# YOUR INSTRUCTIONS:
Set down all the data again. Change nothing.

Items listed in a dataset

────────────────

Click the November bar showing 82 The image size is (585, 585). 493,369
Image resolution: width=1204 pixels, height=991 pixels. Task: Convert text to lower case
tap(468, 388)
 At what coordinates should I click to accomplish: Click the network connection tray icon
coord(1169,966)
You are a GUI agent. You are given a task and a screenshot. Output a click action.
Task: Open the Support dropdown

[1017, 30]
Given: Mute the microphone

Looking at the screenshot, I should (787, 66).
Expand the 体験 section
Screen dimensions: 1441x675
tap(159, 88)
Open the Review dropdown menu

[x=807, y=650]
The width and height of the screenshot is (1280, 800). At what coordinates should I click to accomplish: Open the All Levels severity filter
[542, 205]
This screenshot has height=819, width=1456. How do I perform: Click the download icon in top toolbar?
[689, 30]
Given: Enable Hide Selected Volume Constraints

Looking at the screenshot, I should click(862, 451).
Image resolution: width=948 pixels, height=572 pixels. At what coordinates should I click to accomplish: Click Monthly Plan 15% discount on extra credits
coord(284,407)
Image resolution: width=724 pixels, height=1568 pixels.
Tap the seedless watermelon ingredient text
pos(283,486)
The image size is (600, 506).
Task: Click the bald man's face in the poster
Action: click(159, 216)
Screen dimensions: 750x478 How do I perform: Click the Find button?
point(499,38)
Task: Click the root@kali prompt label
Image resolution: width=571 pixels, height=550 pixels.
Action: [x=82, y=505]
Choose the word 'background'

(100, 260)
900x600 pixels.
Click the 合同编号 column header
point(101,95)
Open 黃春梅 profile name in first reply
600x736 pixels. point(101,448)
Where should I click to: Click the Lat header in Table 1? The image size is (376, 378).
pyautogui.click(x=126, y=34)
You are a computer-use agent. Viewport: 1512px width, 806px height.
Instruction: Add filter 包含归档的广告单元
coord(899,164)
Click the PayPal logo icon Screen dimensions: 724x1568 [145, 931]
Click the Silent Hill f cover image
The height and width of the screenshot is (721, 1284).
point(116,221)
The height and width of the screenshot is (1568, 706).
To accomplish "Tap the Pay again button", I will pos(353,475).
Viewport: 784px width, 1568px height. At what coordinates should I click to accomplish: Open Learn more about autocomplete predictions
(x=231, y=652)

────────────────

# ANSWER TO THIS EXERCISE:
Click the November bar showing 82 The image size is (585, 585). 493,369
Image resolution: width=1204 pixels, height=991 pixels. Task: Convert text to lower case
tap(468, 388)
 At what coordinates should I click to accomplish: Click the network connection tray icon
coord(1169,966)
You are a GUI agent. You are given a task and a screenshot. Output a click action.
Task: Open the Support dropdown

[1017, 30]
Given: Mute the microphone

Looking at the screenshot, I should (787, 66).
Expand the 体験 section
Screen dimensions: 1441x675
tap(159, 88)
Open the Review dropdown menu

[x=807, y=650]
The width and height of the screenshot is (1280, 800). At what coordinates should I click to accomplish: Open the All Levels severity filter
[542, 205]
This screenshot has height=819, width=1456. How do I perform: Click the download icon in top toolbar?
[689, 30]
Given: Enable Hide Selected Volume Constraints

Looking at the screenshot, I should click(862, 451).
Image resolution: width=948 pixels, height=572 pixels. At what coordinates should I click to accomplish: Click Monthly Plan 15% discount on extra credits
coord(284,407)
Image resolution: width=724 pixels, height=1568 pixels.
Tap the seedless watermelon ingredient text
pos(283,486)
The image size is (600, 506).
Task: Click the bald man's face in the poster
Action: click(159, 216)
Screen dimensions: 750x478 How do I perform: Click the Find button?
point(499,38)
Task: Click the root@kali prompt label
Image resolution: width=571 pixels, height=550 pixels.
Action: [x=82, y=505]
Choose the word 'background'

(100, 260)
900x600 pixels.
Click the 合同编号 column header
point(101,95)
Open 黃春梅 profile name in first reply
600x736 pixels. point(101,448)
Where should I click to: Click the Lat header in Table 1? The image size is (376, 378).
pyautogui.click(x=126, y=34)
You are a computer-use agent. Viewport: 1512px width, 806px height.
Instruction: Add filter 包含归档的广告单元
coord(899,164)
Click the PayPal logo icon Screen dimensions: 724x1568 [145, 931]
Click the Silent Hill f cover image
The height and width of the screenshot is (721, 1284).
point(116,221)
The height and width of the screenshot is (1568, 706).
To accomplish "Tap the Pay again button", I will pos(353,475).
Viewport: 784px width, 1568px height. At what coordinates should I click to accomplish: Open Learn more about autocomplete predictions
(x=231, y=652)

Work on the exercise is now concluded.